Ai Weiwei ha recibido muchos apoyos, pero también fue reprobado cuando en una gala de la Berlinale pidió a los asistentes que se cubrieran con mantas térmicas para tomar una foto colectiva. Entre ellos se encontraban la actriz Charlize Theron o las integrantes del grupo ruso Pussy Riot. “Ésa es la manta en la que algunos se envuelven antes de morir. Se las dan a esos ricos que se las colocan sobre sus esmóquines mientras comen su menú de cinco platos. Es la imagen más obscena de todo el festival”, denunció el director, Dieter Kosslick. Muchas de las películas presentadas en la Berlinale hablaban de esta crisis u ofrecían subtextos relacionados con ella. Pareció lógico que el Oso de Oro lo ganara el documental italiano Fuocoammare, rodado en la isla de Lampedusa, otra puerta de entrada de millares de refugiados a Europa.

Iniciativas similares se multiplican por todo el continente. En el Reino Unido, Bansky cedió el material que le sirvió para construir el parque de atracciones Dismaland para que se levantasen cabañas y refugios en la llamada jungla de Calais, la ciudad francesa donde se agolpan miles de refugiados que intentan llegar a Reino Unido. Después dedicó una de sus obras a Cosette, la niña explotada a la que Jean Valjean salvaba en Los miserables. Esta vez aparecía envuelta en gases lacrimógenos, en referencia a la intervención de la Policía francesa en ese campo de refugiados a principios de año. A finales de febrero, también pasó por allí el actor Jude Law. “Quería verlo con mis propios ojos”, aseguró el intérprete, integrante de una plataforma que apadrina a menores que viven solos en el campo, junto a personalidades como el actor Benedict Cumberbatch o el músico Brian Eno.

En Francia, 800 artistas y escritores encabezados por los cineastas Laurent Cantet, Pascale Ferran y Céline Sciamma lanzaron hace cuatro meses una petición que instaba a las autoridades a encontrar una solución para los refugiados. El lunes publicaron una segunda tribuna en el diario Libération dirigida al Gobierno francés, que ha empezado a desmantelar el campo de Calais. “No queda otro remedio que constatar que nuestra llamada fracasó.

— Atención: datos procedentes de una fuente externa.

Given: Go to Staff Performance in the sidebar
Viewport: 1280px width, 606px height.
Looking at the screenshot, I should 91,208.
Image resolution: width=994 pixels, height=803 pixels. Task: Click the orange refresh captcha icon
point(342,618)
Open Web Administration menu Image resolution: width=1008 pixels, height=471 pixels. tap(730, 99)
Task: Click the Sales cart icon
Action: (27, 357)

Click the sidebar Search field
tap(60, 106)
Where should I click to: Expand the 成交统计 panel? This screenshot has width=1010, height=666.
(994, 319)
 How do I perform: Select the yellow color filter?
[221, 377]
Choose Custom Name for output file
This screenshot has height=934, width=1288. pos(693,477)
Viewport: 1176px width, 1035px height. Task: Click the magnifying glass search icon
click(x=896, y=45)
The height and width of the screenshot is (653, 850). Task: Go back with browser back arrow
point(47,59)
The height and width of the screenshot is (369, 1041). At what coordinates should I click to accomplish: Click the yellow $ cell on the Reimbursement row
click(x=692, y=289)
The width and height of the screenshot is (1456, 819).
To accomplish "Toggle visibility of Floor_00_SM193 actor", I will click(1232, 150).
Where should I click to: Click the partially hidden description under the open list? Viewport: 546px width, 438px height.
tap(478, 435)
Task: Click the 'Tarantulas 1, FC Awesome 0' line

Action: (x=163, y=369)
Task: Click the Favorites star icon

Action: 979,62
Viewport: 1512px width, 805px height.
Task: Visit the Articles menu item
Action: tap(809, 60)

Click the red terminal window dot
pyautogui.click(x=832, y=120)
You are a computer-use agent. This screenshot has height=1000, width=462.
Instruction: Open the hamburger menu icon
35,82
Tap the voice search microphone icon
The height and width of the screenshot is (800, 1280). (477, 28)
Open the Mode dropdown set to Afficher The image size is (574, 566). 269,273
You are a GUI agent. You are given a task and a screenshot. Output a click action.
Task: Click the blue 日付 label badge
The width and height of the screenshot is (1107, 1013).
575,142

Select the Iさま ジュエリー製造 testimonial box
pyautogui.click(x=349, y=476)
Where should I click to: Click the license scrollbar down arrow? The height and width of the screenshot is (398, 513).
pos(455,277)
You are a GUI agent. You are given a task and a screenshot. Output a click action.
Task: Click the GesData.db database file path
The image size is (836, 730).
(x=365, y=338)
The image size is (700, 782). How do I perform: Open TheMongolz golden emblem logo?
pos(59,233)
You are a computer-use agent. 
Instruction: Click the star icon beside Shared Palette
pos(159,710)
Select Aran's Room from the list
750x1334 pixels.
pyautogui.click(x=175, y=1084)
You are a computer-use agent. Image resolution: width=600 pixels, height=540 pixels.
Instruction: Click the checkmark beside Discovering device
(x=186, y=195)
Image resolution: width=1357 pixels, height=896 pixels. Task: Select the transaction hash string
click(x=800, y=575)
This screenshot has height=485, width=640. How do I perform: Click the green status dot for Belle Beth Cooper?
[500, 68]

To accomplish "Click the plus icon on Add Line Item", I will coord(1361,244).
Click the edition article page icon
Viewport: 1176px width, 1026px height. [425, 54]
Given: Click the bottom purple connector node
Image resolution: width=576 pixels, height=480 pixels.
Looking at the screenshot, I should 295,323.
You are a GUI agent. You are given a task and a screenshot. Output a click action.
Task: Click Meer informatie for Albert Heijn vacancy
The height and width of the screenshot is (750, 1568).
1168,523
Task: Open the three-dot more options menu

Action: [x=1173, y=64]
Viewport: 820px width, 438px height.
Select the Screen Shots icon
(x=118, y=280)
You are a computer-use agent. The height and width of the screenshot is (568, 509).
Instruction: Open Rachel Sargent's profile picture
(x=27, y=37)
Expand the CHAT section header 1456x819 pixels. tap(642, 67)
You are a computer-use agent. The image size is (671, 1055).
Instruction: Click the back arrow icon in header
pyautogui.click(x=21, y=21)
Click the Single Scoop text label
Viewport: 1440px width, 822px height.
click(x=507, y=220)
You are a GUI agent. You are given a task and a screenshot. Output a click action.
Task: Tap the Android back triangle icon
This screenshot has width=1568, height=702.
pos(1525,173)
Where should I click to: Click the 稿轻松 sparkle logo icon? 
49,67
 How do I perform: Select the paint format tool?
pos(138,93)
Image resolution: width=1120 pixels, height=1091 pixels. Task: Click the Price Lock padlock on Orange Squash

Intentábamos hacernos escuchar y ustedes han permanecido sordos. Peor aún: han utilizado la fuerza. El fracaso es total”, decía el texto.

La artista Annette Messager, gran figura del arte francés, acaba de inaugurar una exposición en el Museo de Bellas Artes de Calais. En ella resuena lo que acontece en el exterior. “Todo artista se hace la misma pregunta: ¿cómo hacer arte en Calais? ¿Qué decir, qué hacer, qué enseñar frente a ese naufragio?”, se pregunta Messager. “Ésta es mi respuesta: hacer entrar el abatimiento del mundo en el museo. Exponer en Nueva York es fácil. En Calais, no. Y es precisamente aquí donde la cultura es más necesaria”.